Ohio Biographies



William Haines Lytle


On day, just before the war, standing on our office steps in Cincinnati, there passed by a young man about thirty years of age. He was alone, and as he approached we looked at him with unusual interest. He was rather short in stature, thin in the flanks, but broad, full-chested. His complexion was very fair, and beard long, flowing and silky, and his face frank and genial. He walked erect and, as was his wont, very leisurely, and with a side-to-side swing. As his eye met ours a slight smile flit over his face, not one of recognition for there was no acquaintance. Probably his mind was far away and he did not see us, and it was the memory of a happy incident that had lighted his face with the momentary joy.
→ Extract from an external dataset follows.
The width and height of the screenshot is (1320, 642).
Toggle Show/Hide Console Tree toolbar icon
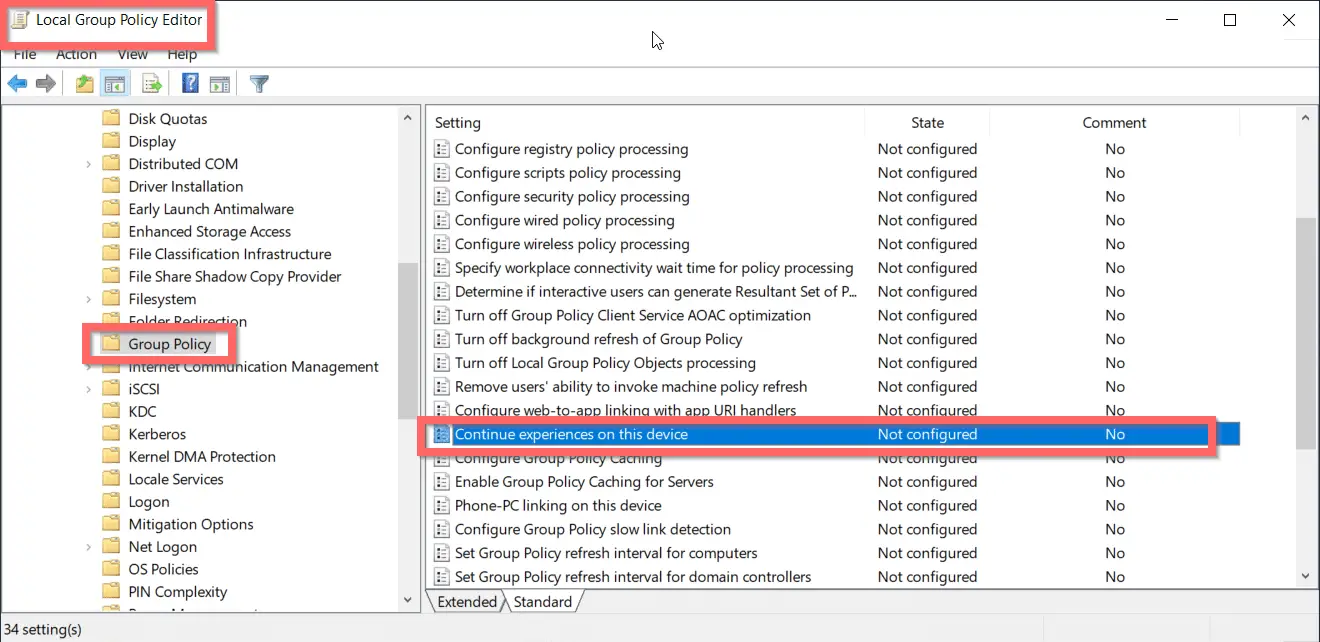[115, 84]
Possibly it was the earnestness of our gaze, if perchance he noticed it, but that was pardonable. His fellow-citizens were proud of him and liked to gaze upon him, being, as he was, to the manor born and a man of poetic genius, Wm. Haines Lytle, the author of “Antony and Cleopatra,” whose name was to go down to posterity as the “Soldier Poet.” His reputation at the time was that of being highly social and possessed of winning politeness, a modest bearing and chivalrous spirit. One by our side, who was under him, as we write, says: “My regiment was marching as aim escort to some baggage wagons when an aid galloped up to me and said, ‘General Lytle sends his compliments to Col. Beatty with the request to send a company to the rear to guard against guerillas.’” To be ever courteous seems to have been as a sort of intuition with him, and showed the high refinement of the man. It is said that just before the fatal charge at Chickamauga he drew on the gloves with the remark, “If I must die I will died as a gentleman.” Whether true or a myth it matters not: if a myth is invention shows it was characteristic and, therefore spiritually true.

Wm. Haines Lytle came from a Scotch-Irish stock, and noted for warlike qualities and experiences. He was born in the old Lytle mansion on Lawrence street, November 2, 1826, graduated at Cincinnati College at twenty years of age, following his naturally military instincts became a Captain in Second Ohio in the war with Mexico, studied and practised the law, was a member of the Ohio Legislature, in 1857 was Major-General of the State militia. When the rebellion broke out he was commissioned Colonel of the Tenth Ohio, the Cincinnati Irish regiment, which he led into Western Virginia, and fell wounded at Carnifex Ferry while leading a desperate charge was again badly wounded and taken prisoner at Perrysville, where his regiment suffered terrible loss, he was commissioned General and commanded First Brigade of Sheridan’s division on the fatal field of Chickamauga, where he fell at the head of his column while charging pierced by three bullets. “Captain Howard Green, a volunteer aid, sprang from his horse, received the General in his arms, and was rewarded with a smile of grateful recognition. Several officers and orderlies attempted to bear him off the field. The peril of this undertaking may be imagined since two of the orderlies were killed, and Col. Wm. B. Mc Creary wounded and left for dead on the field.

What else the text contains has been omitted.